Decorated with snowcapped mountains, 
homes, high-rises and charmingly cold pillows 

fashioned from shrubbery and fence posts,
he breathed a chilling fog and cheered!

“Take a good look at your fabric and intuit what it is saying to you.”
~ Patricia Belyea, East-Meets-West Quilts

Monday, January 13, 2020

Mid Night





It was dark. 

with eyelids closed,
I sensed the snow

I sensed the snow.
with eyelids closed,
it was dark.



“There’s no consciousness without senses and memories.”
~ Toba Beta, My Ancestor Was an Ancient Astronaut.

Sunday, January 12, 2020

Listening: The Human Factor

This little essay is about writing and reading, two of my favourite pastimes. When I’ve written and posted a Book Review without listening to our book club’s discussion, I find I have more difficulty with organizing my thoughts. This despite reading book reviews on line. Those reviews are very helpful, giving me different perspectives to consider. Discussion among friends is somehow different. Maybe it’s just the laughter, coffee and goodies that are marvellous accompaniments! But somehow I don’t think so. In this world of instant everything, we have access to many, many opinions, online chats, information, various forms of markets and games. What is not immediately accessible is the human contact of….you guessed it….laughter, coffee and goodies. The human dynamic that is the joy of listening and learning about books we read, the movies we go to, a shopping experience or a weekly walk with friends. As I write I see that this little essay is about more than just writing and reading, but about the human experience that touches all of our five senses, as well as our sense of spirit. 

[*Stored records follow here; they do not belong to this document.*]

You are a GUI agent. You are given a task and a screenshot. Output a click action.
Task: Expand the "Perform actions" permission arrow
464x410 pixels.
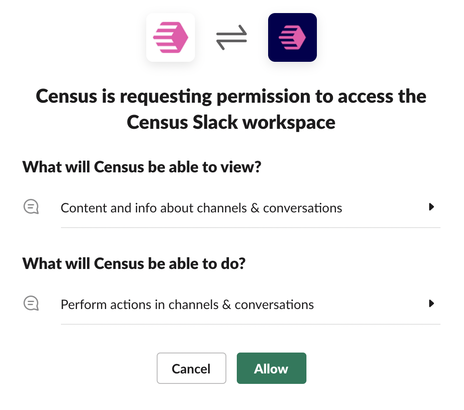(x=431, y=304)
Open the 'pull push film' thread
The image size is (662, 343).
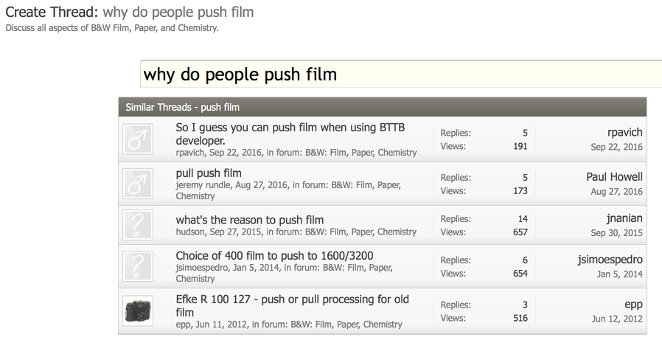point(209,173)
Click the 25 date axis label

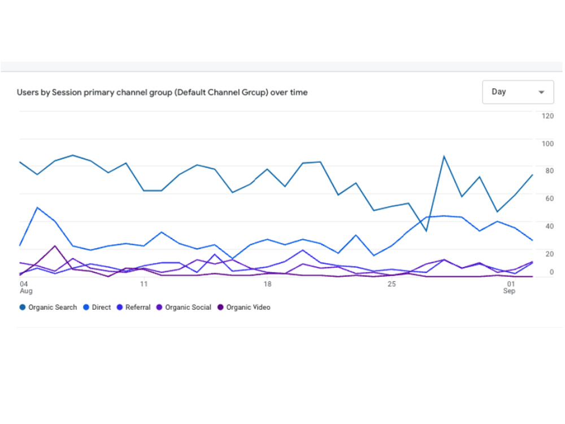[x=392, y=284]
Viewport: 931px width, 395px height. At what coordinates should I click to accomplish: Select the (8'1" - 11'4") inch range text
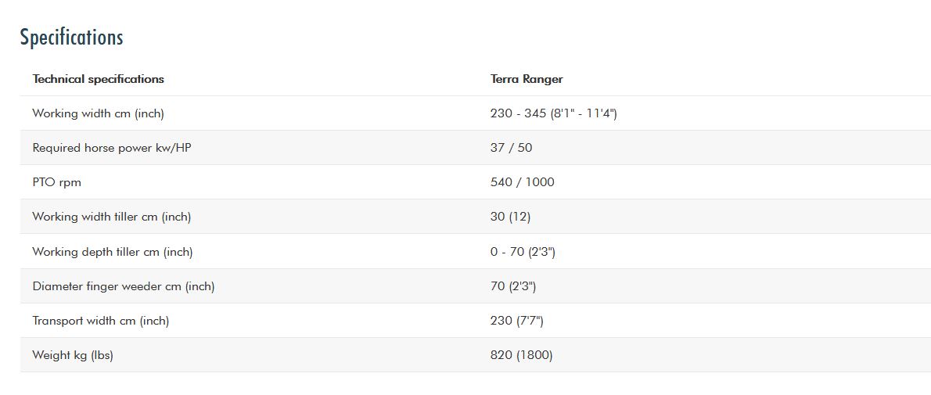[x=584, y=113]
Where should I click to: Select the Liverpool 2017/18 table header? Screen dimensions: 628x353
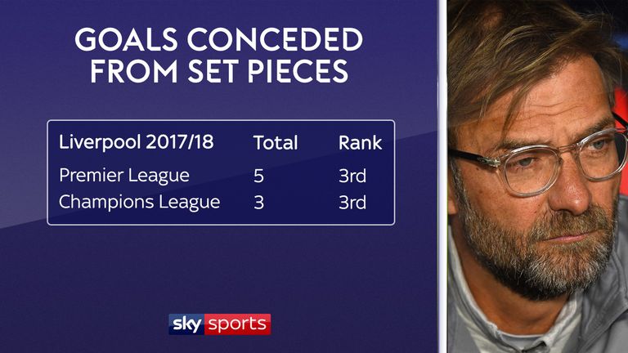137,142
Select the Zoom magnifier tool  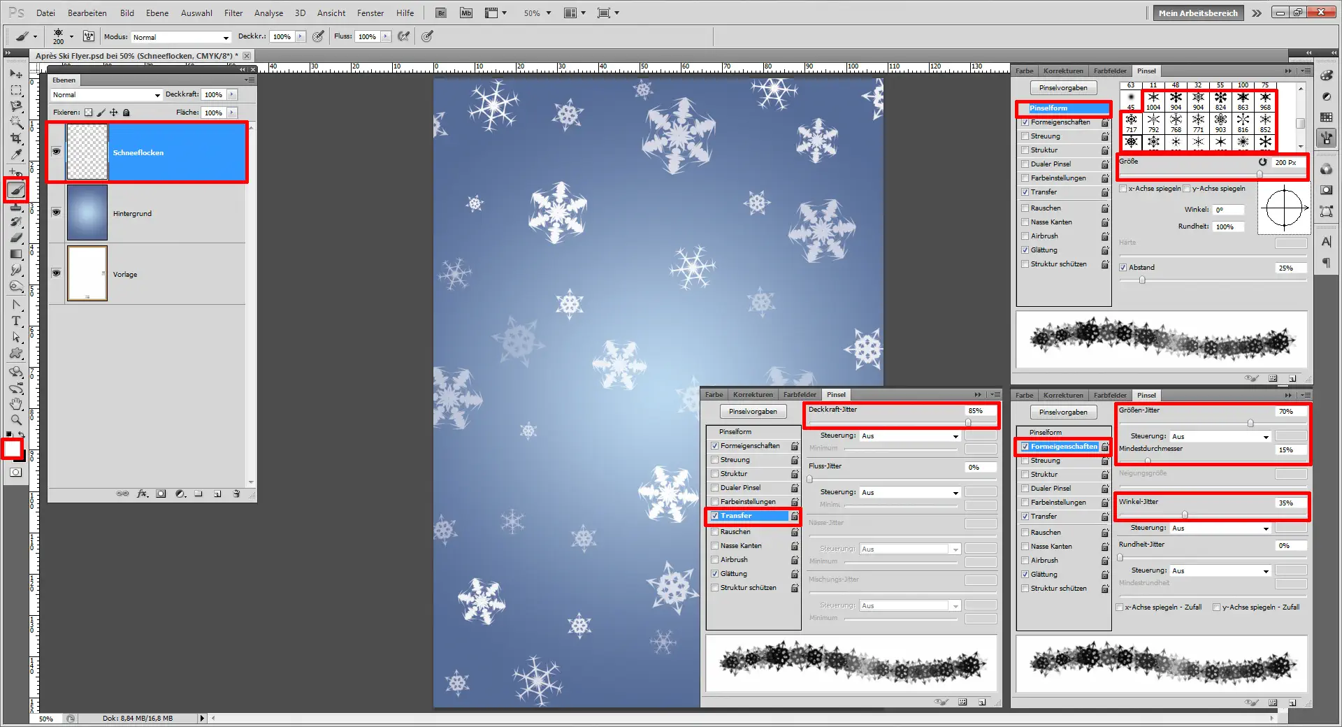click(16, 420)
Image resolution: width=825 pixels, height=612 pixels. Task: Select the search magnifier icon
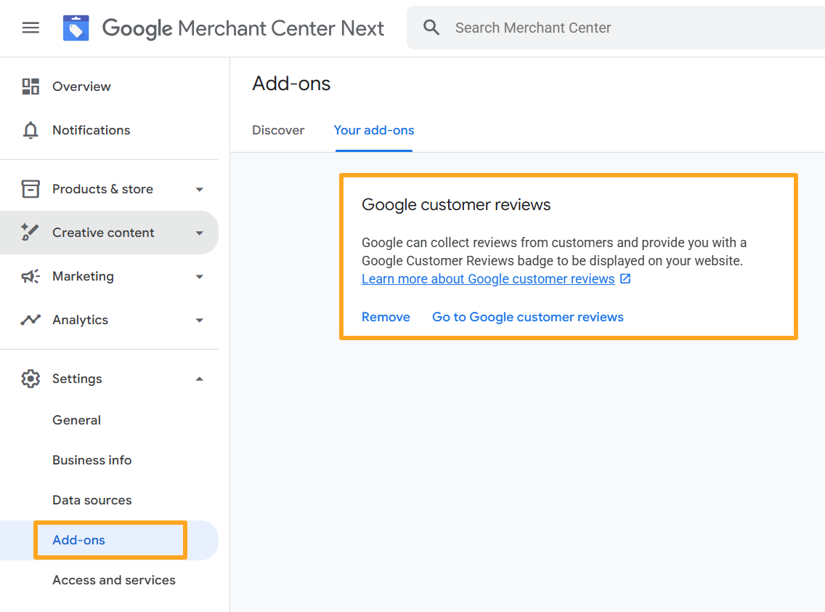point(431,27)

But neither is technology a bad thing. This laptop, cold to touch, holds the photo of my great granddaughter on the screen. It  fills me with a glorious cheer, reminding me of her soft little hand touching my wrinkly old face. My pen, with black ink, and my journal, with soft cover and lined pages, are mere objects. Yet when my hand takes them up each morning, I enter a private space for exploration into my thoughts, ideas, worries, solutions and sometimes even a to do list. Then I take some bit of my writing to the electronics of my laptop and onto my blog site at Standing Still Slowly. To write in my journal or on this electronic page for even a grocery list I have had to listen. To listen to myself and the ideas and experience of others. We can allow technology to disconnect us in annoyance, or use it as the useful tool it is meant to be. Whether electronic or good old fashioned pen and paper, they are all useful tools for writing, for reading and maintaining human connections. By the way, I was introduced to my present walking group, book group and a circle of new friends from an online search many years ago.

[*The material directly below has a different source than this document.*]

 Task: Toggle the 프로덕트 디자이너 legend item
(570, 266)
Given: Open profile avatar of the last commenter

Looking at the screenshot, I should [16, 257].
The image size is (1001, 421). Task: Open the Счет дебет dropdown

Listening is a human factor felt through all of our senses infusing our hearts and spirits with the context of life. Our surface intellect tends to censor what has been heard, sometimes with too much evaluation. When listening is as invisible as the electronics of this computer, the details will be at our fingertips in whatever we do.

“Writing too, is 90% listening. You listen so deeply to the space around you
 that it fills you up, and when you write, it pours out of you.”